Namaz, insanı kötü işlerden alıkoyar!..

Muhammed bin Ali hazretleri Cezayir’de yetişen Mâlikî mezhebi âlimlerinden ve evliyânın büyüklerindendir. 1202 (m. 1787)’de Cezayir’in Vehrân şehrinde doğdu. 276 (m. 1859)’da Libya’da Ca’bûb vadisinde vefât etti. Namazın ehemmiyeti hakkında şunları buyurdu:
Allahü teâlâ Kur’ân-ı kerîmde meâlen; “Kur’ândan sana vahiy olunanı oku ve namazı (beş vakit namazı) kıl! Zira namaz, insanı kötü ve uygunsuz işlerden, alıkoyar. Muhakkak ki Allahü teâlâyı zikretmek, tâatlerin en büyüğü, en fazîletlisidir. Allah, her ne yaparsanız bilir” (Ankebût-45) buyuruyor.

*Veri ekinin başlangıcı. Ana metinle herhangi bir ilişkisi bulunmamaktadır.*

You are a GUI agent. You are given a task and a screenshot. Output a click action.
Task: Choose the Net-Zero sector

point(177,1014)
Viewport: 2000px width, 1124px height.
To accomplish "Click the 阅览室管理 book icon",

Bu şöyle olur: Namaz kılan kimse, Rabbini zikreder, Allahü teâlânın azameti onu kaplar. Bu, öyle bir hâldir ki, iyilik yapıp, kötülüklerden alıkoymayı gerektirir. Denilir ki; tâati yapmak (Allahü teâlânın beğendiği şeyleri yapmak), tâatin benzeri olan işleri yapmayı ve tâatin zıddı olan işlerden sakınmayı gerektirir. İbn-i Mes’ûd (radıyallahü anh) buyurdu ki: “Namaz iyiliği emreder, kötülüklerden alıkoyar. Namaz ancak Allahü teâlâya itâat edenlere faide verir. Kul namazında, Allahü teâlâyı hatırlar, onda huşû hâsıl olursa, namazı bitirince onun huşû’u gitmez, özellikle onun bu hatırlayışı ve huşû’u, diğer namaz gelinceye kadar kalır.” Bu, meâlen; (Onların alametleri yüzlerindeki secde izleridir.) [Feth-29] âyet-i kerîmesinin açıklamasıdır…

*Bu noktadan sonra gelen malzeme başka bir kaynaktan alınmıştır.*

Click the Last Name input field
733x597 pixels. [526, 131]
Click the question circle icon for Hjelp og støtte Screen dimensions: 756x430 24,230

Secdenin eseri, onların huşûlarıdır. Denilir ki; secdenin eseri gece ibâdetinden dolayı yüzlerindeki sarılıktır. Yine Kur’ân-ı kerîmde meâlen; “Gündüzün iki tarafında ve gecenin gündüze yakın saatlerinde namaz (yani beş vakit namazı) kıl. Muhakkak haseneler (beş vakit namazın sevâbı) küçük günahları yok eder. Bu ibretle düşünenlere bir nasihattir” (Hûd-114). Ankebût sûresi 45. âyet-i kerîmesinin devâmı olan; “Muhakkak ki, Allahü teâlâyı zikretmek, daha büyüktür” âyet-i kerîmesinin meâl-i âlisine gelince, bunun iki açıklaması olduğu söylenmiştir. Birisi; Allahü teâlânın kullarını, onlara ni’met ve mükâfat vermek sûretiyle anması, kulların Allahü teâlâyı ibâdet etmek sûretiyle anmasından daha büyüktür. Diğeri; Allahü teâlâyı anmak, diğer fiillerden daha büyüktür. Bir kimse, namazını, kalbi uyanık iken, huşû hâli üzere, kalp huzûru ile kıldığı zaman, namazın tesîri namazdan sonra da devam eder.

Comments are closed.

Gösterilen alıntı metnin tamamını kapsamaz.